Using efficient np.linalg.multi_dot

LCAV / pyroomacoustics

Pyroomacoustics is a package for audio signal processing for indoor applications. It was developed as a fast prototyping platform for beamforming algorithms in indoor scenarios.

https://pyroomacoustics.readthedocs.io

MIT License

1.35k stars 419 forks source link

Using efficient np.linalg.multi_dot #271

Closed maldil closed 1 year ago

maldil commented 1 year ago

It is more succinct and effective to refactor code to use np.linalg.multi_dot rather than numerous np.dot routines. What do you think about this change that has practical value?

[ ] Are there docstrings ? Do they follow the [numpydoc] (https://numpydoc.readthedocs.io/en/latest/format.html#docstring-standard) style ? There are no docstrings
[ ] Have you run the tests by doing nosetests or py.test at the root of the repo ?
[ ] Have you checked that the doc builds properly and that any new file has been added to the repo ? How to do that is covered in the documentation. Yes
[ ] Is there a unit test for the proposed code modification ? If the PR addresses an issue, the test should make sure the issue is fixed. No, this is a refactoring.
[ ] Last but not least, did you document the proposed change in the CHANGELOG file ? It should go under "Unreleased". No, this is a refactoring.

Happy PR :smiley:

fakufaku commented 1 year ago

Hi @maldil , thank you so much for taking the time to open a pull request.

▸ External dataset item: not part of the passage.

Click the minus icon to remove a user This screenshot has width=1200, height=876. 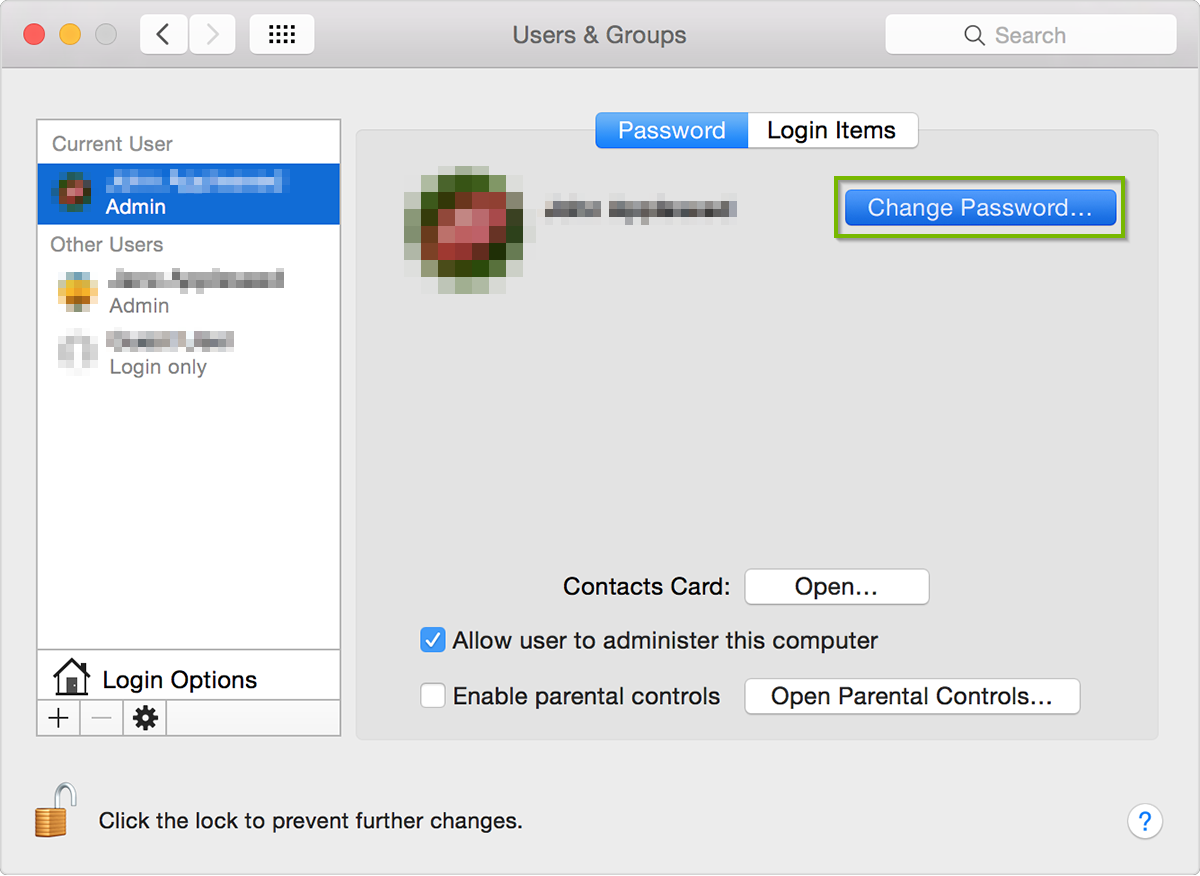[101, 717]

I didn't know about multi_dot. Thank you for pointing this out. It is new from numpy v1.19.0.

This would break compatibility for older versions of numpy, so I don't think we should use it, unless there is a large speed improvement for example. Have you measured the runtime difference ?

maldil commented 1 year ago

Hi, Thank you for the comment. In the API doc, It is recommended to use np.linalg.multi_dot instead of multiple dot due to efficiency. Following example further proved to me that it is 4.7x faster than using multiple dot s.

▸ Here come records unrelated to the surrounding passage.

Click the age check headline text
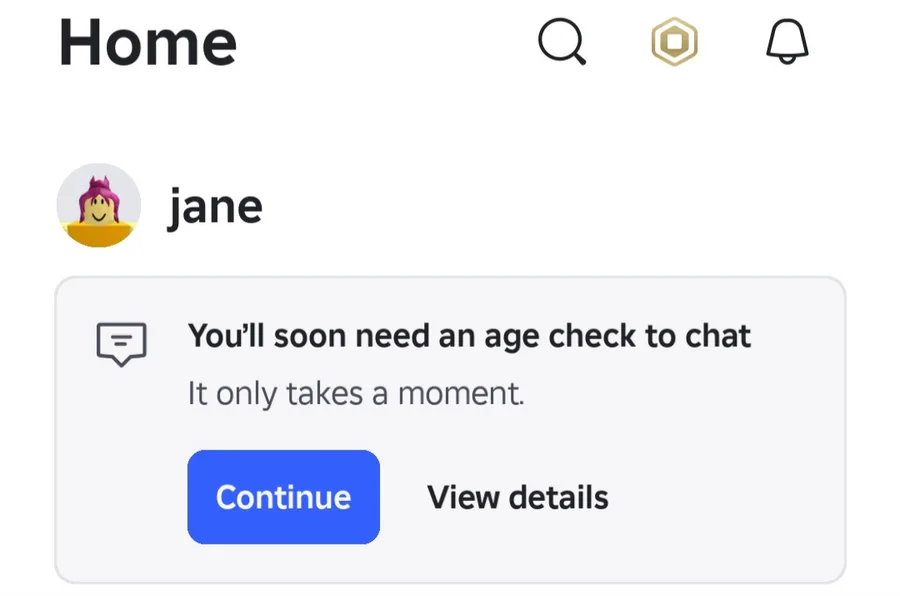The width and height of the screenshot is (900, 596). pyautogui.click(x=469, y=336)
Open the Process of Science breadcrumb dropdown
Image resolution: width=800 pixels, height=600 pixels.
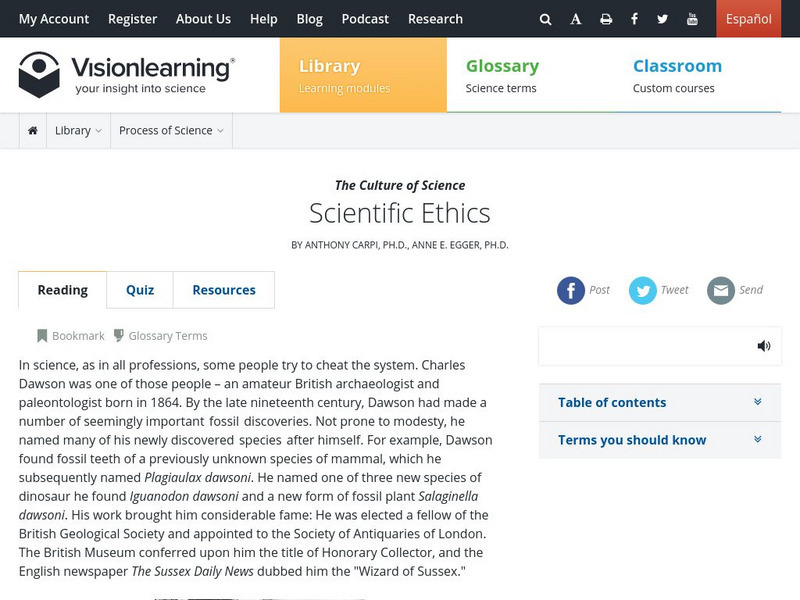pyautogui.click(x=171, y=130)
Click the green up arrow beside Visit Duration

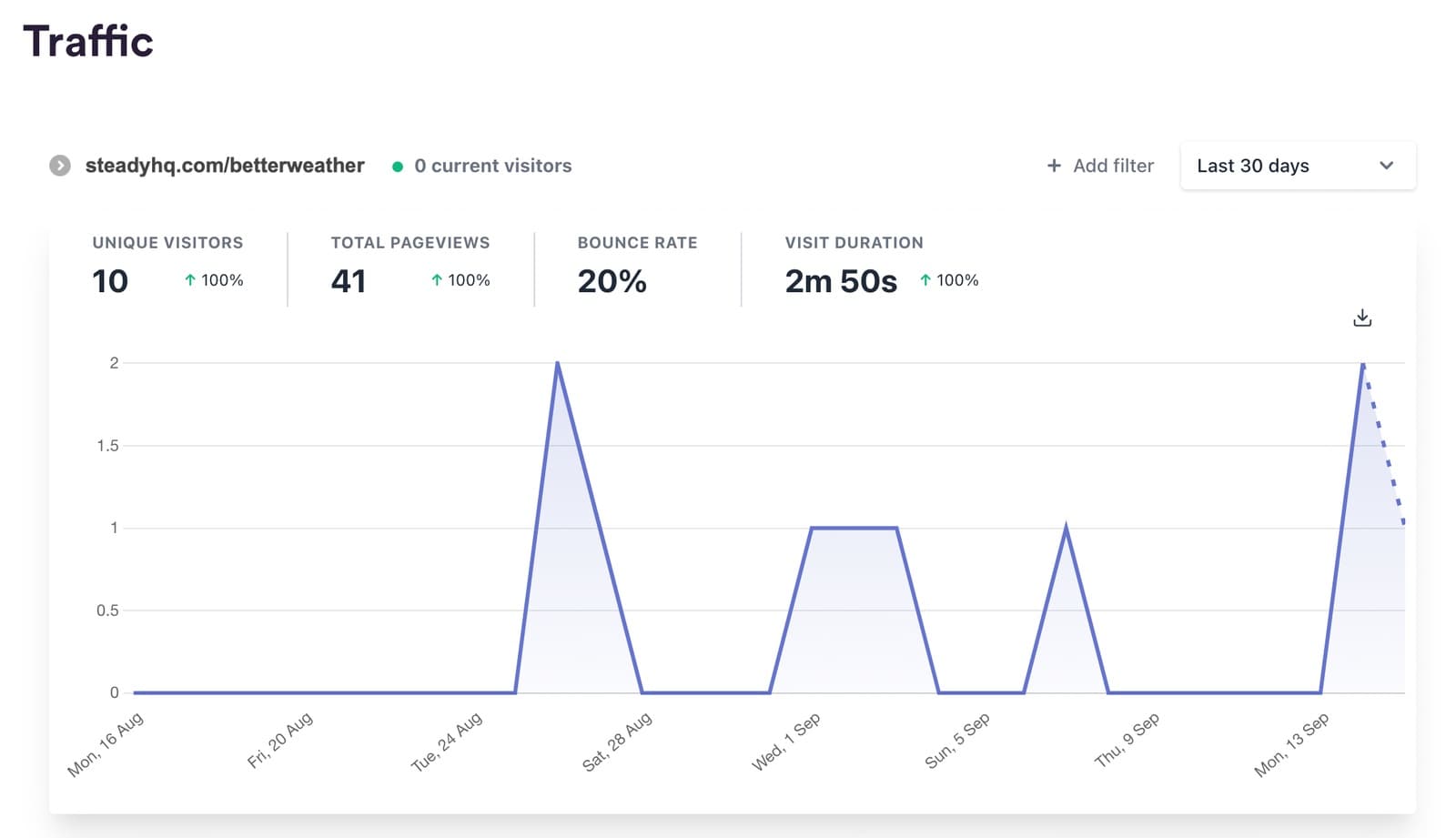[x=925, y=280]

    from datetime import datetime

    A = np.random.random((10000, 100))
    B = np.random.random((100, 1000))
    C = np.random.random((1000, 5))
    D = np.random.random((5, 333))

    multi_dot_start = datetime.now()
    _ = np.linalg.multi_dot([A, B, C, D])
    multi_dot_end = datetime.now()
    print("multi_dot execution time",(multi_dot_end-multi_dot_start).microseconds)

    dot_start = datetime.now()
    _ = np.dot(np.dot(np.dot(A, B), C), D)
    dot_end = datetime.now()
    print("multi_dot execution time",(dot_end - dot_start).microseconds)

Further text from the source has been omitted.